Read the full paper here
Worldwide, cancer pain management follows the World Health Organization (WHO) three-step analgesic ladder. Using weak opioids (e.g. codeine) at step 2 is debatable with low-dose strong opioids being potentially better, particularly in low- and middle-income countries where weak opioids are expensive. We wanted to assess the efficiency, safety and cost of omitting step 2 of the WHO ladder.
Patients and methods
We carried out an international, open-label, randomised (1 : 1) parallel group trial. Eligible patients had cancer, pain ≥4/10 on a 0-10 numerical rating scale, required at least step 1 (paracetamol) of the WHO ladder and were randomised to the control arm (weak opioid, step 2 of the WHO ladder) or the experimental arm (strong opioid, step 3). Primary outcome was time to stable pain control (3 consecutive days with pain ≤3). Secondary outcomes included distress, opioid-related side-effects and costs. The primary outcome analysis was by intention to treat and the follow-up was for 20 days.

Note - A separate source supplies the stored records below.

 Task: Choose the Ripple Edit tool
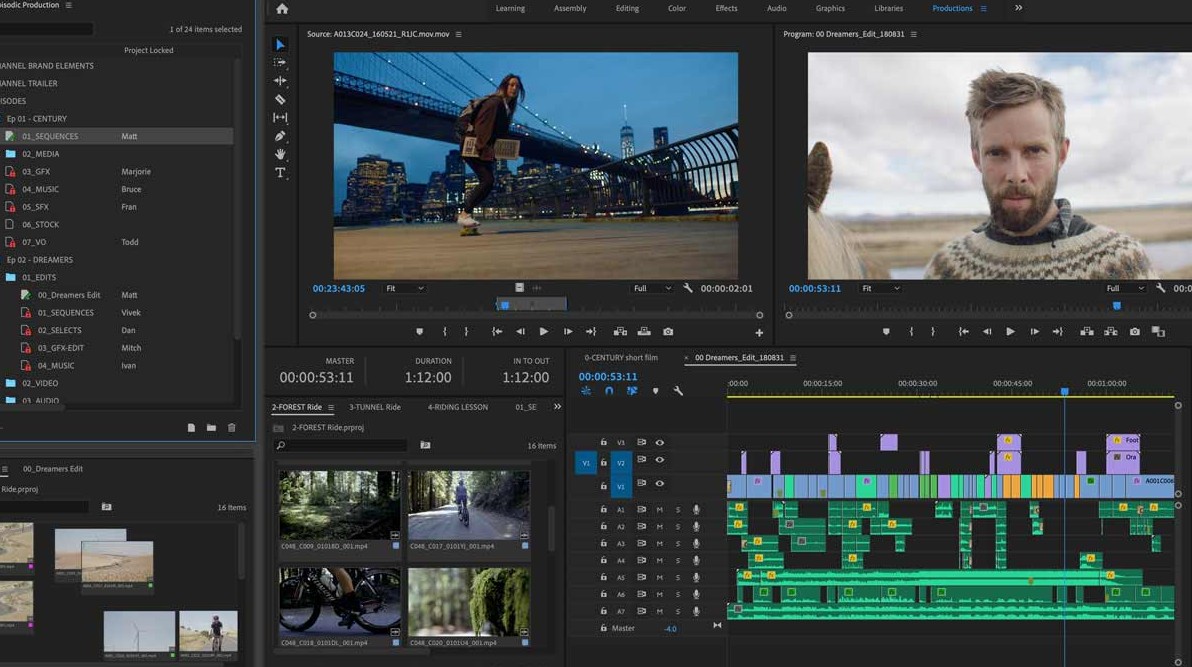(x=280, y=80)
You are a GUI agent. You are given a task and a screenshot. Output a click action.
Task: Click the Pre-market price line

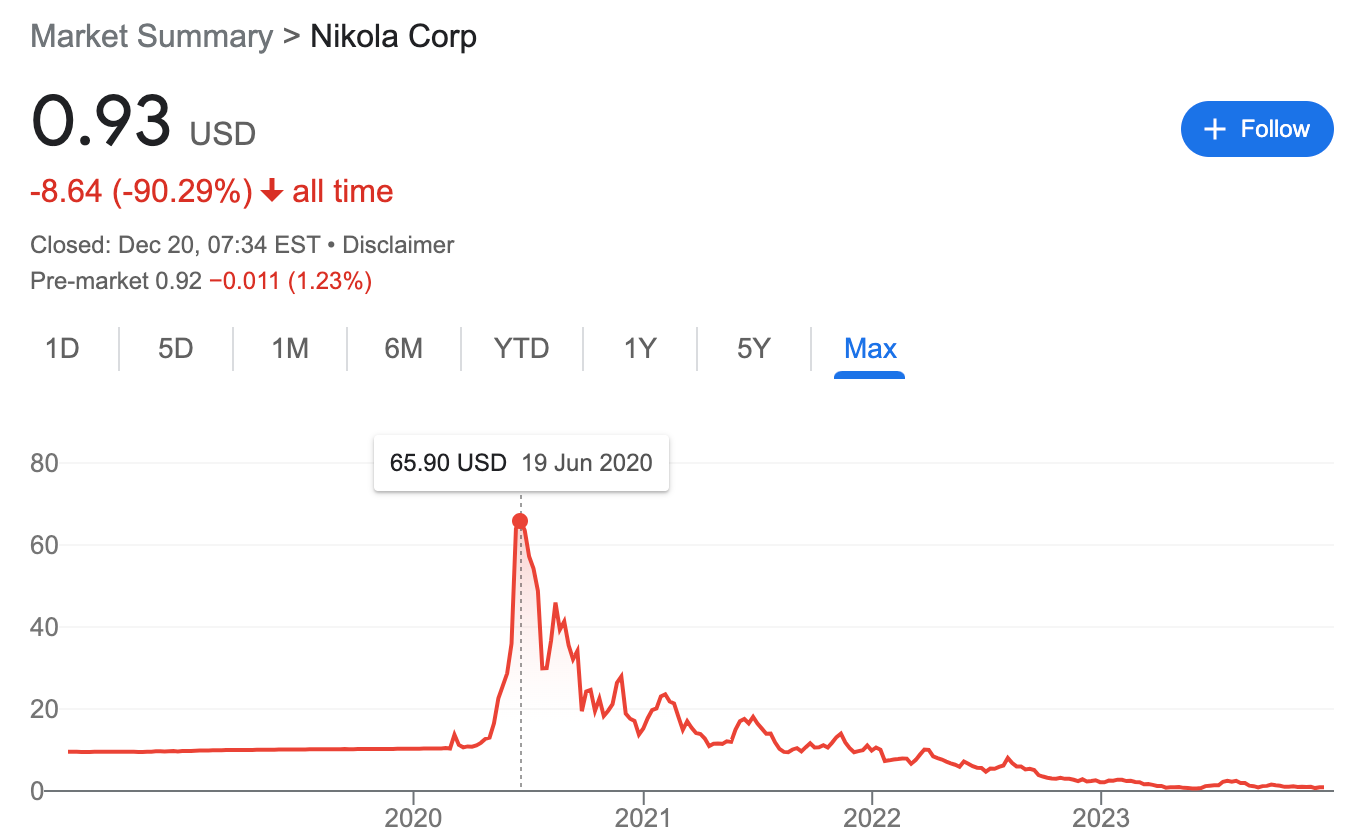tap(201, 282)
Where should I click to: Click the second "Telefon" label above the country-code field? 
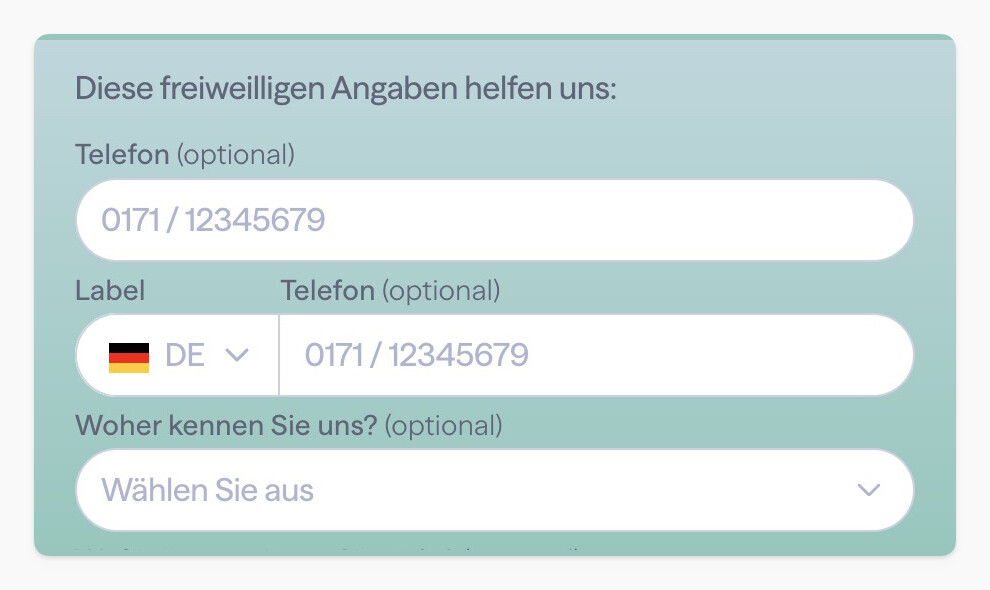pos(328,291)
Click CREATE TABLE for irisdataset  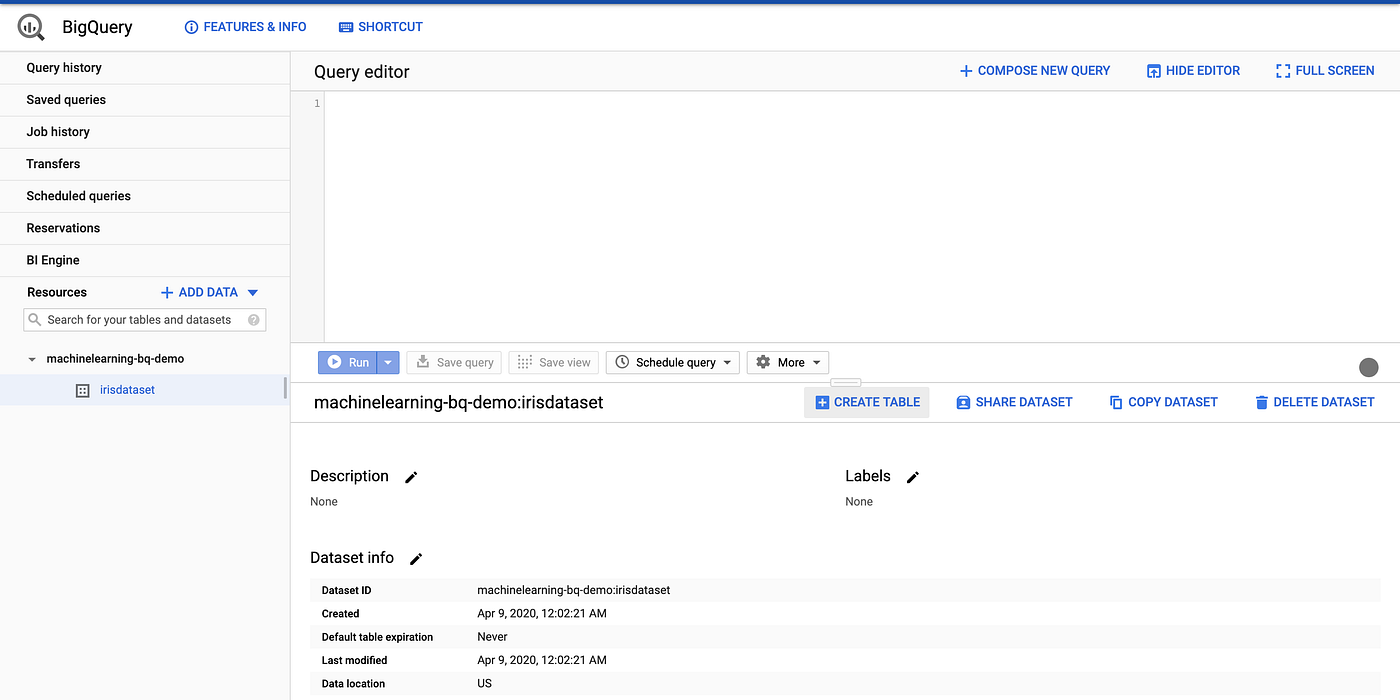pos(866,402)
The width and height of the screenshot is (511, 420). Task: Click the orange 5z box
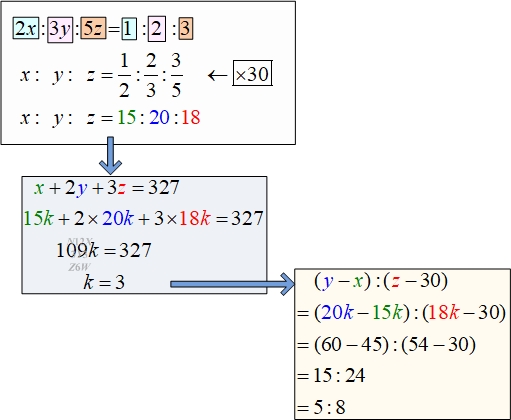pos(93,29)
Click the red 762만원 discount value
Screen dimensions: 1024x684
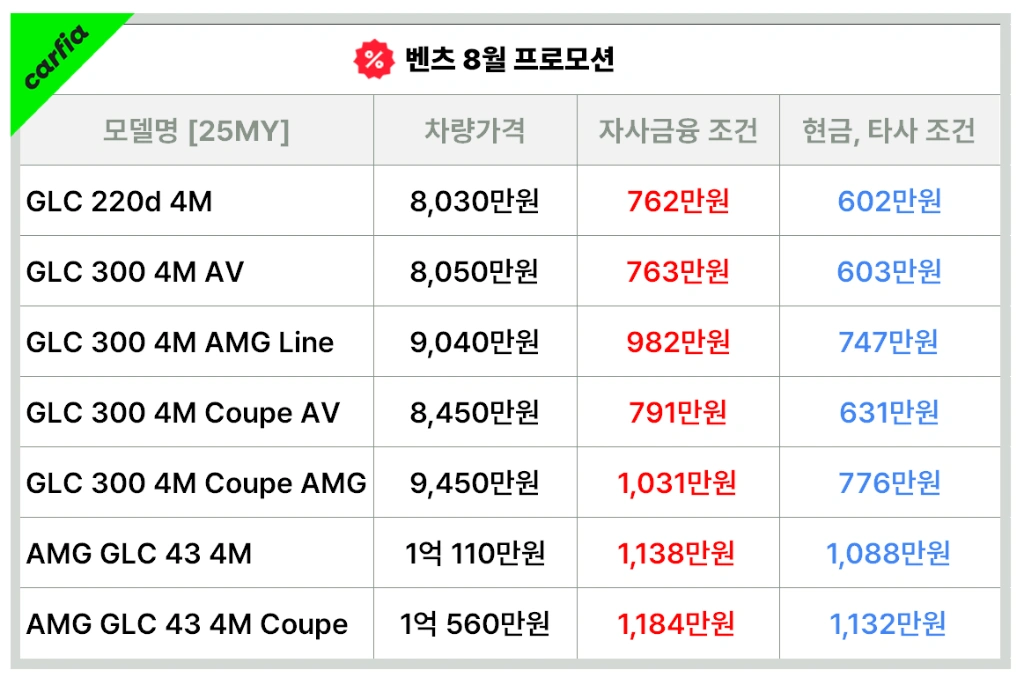point(678,201)
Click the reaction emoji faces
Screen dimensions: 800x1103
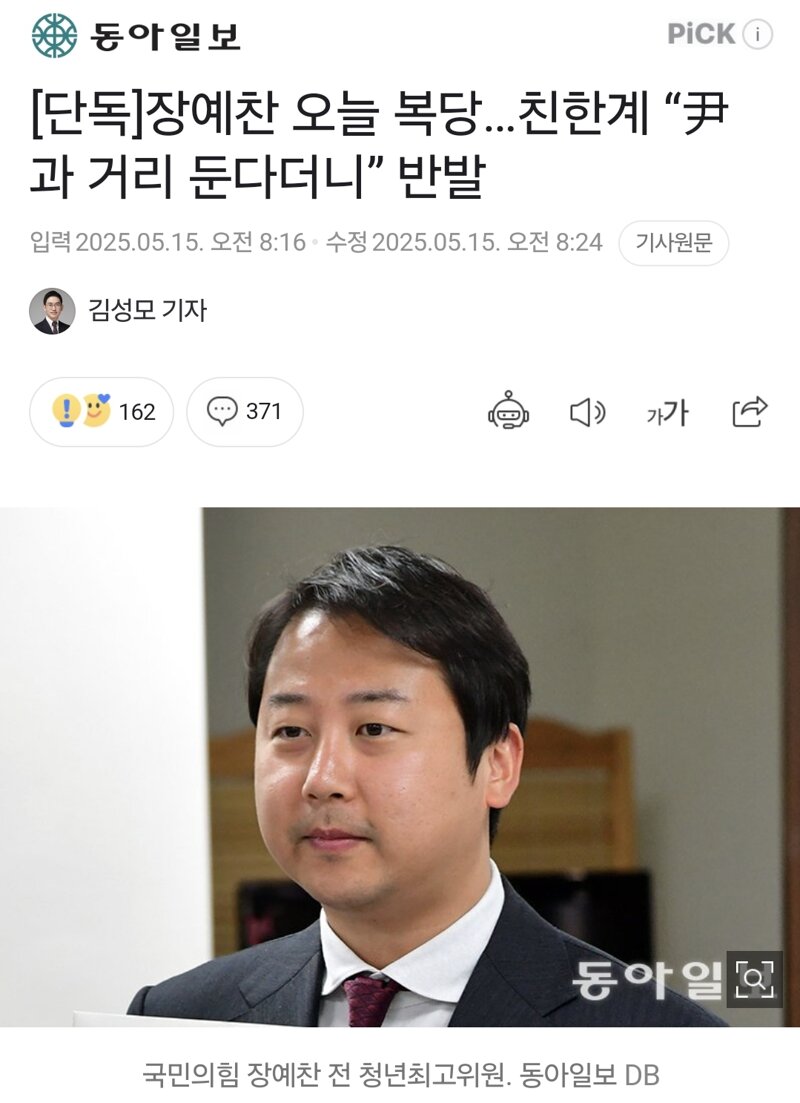pyautogui.click(x=82, y=411)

One hundred and fifty-three patients were randomised (76 control, 77 experimental). There was no statistically significant difference in time to stable pain control between the arms, P = 0.667 (log-rank test). The adjusted hazard ratio for the control arm was 1.03 (95% confidence interval 0.72-1.49). In the control arm, 38 patients (53%) needed to change to a strong opioid due to ineffective analgesia. The median time to change was day 6 (interquartile range 4-11). Compared to the control arm, patients in the experimental arm had less nausea (P = 0.009) and costs were less.
This trial provides some evidence that the two-step approach is an alternative option for cancer pain management.